* [ACCIÓN REQUERIDA]: ¿Puedes transcribir sin cambios el pasaje de la columna sobre la sala de pensar que va desde "En mis artículos" hasta "sala de pensar.", incluidas ambas partes?

== FRAGMENTO

Hace un año, aproximadamente, comencé a colaborar con este diario enviando mis opiniones sobre el quehacer de la clase política, ya fuera en el ámbito local, nacional o planetario.
En mis artículos de opinión, reconozco que he sido bastante crítico con unos y con otros, pero prometo que este año voy a cambiar. Voy a hablar bien de todos, que es mucho más gratificante. Sólo pongo una condición: No quiero faltar a la verdad, así que quiero motivos.
Hace un año, escribí una columna en la que daba noticia de una leyenda que cuenta que, en el Palacio de la Moncloa, hay una sala con chimenea y una cómoda butaca, donde, dicen, los presidentes pasan muchas horas pensando. Quizá por esa razón, algunos le llaman la sala de pensar.
De vez en cuando –y siempre, según la leyenda– se deslizan chimenea abajo unos efluvios, procedentes de no se sabe dónde, que producen una especie de tontuna a quien está próximo.
Esta merma del raciocinio se manifiesta en nombramientos estrambóticos, (hay un amplio catálogo de unos y otros), declaraciones de guerra, bilingüismo (hablo catalán en la intimidad), negación de lo evidente (¿Qué crisis?) y un largo etcétera que no tiene cabida en esta columna.

====
== DATOS DE ENTRADA

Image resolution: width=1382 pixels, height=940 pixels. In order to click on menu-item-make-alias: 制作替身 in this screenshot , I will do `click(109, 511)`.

====

* [RESPUESTA ESCRITA]:
En mis artículos de opinión, reconozco que he sido bastante crítico con unos y con otros, pero prometo que este año voy a cambiar. Voy a hablar bien de todos, que es mucho más gratificante. Sólo pongo una condición: No quiero faltar a la verdad, así que quiero motivos.
Hace un año, escribí una columna en la que daba noticia de una leyenda que cuenta que, en el Palacio de la Moncloa, hay una sala con chimenea y una cómoda butaca, donde, dicen, los presidentes pasan muchas horas pensando. Quizá por esa razón, algunos le llaman la sala de pensar.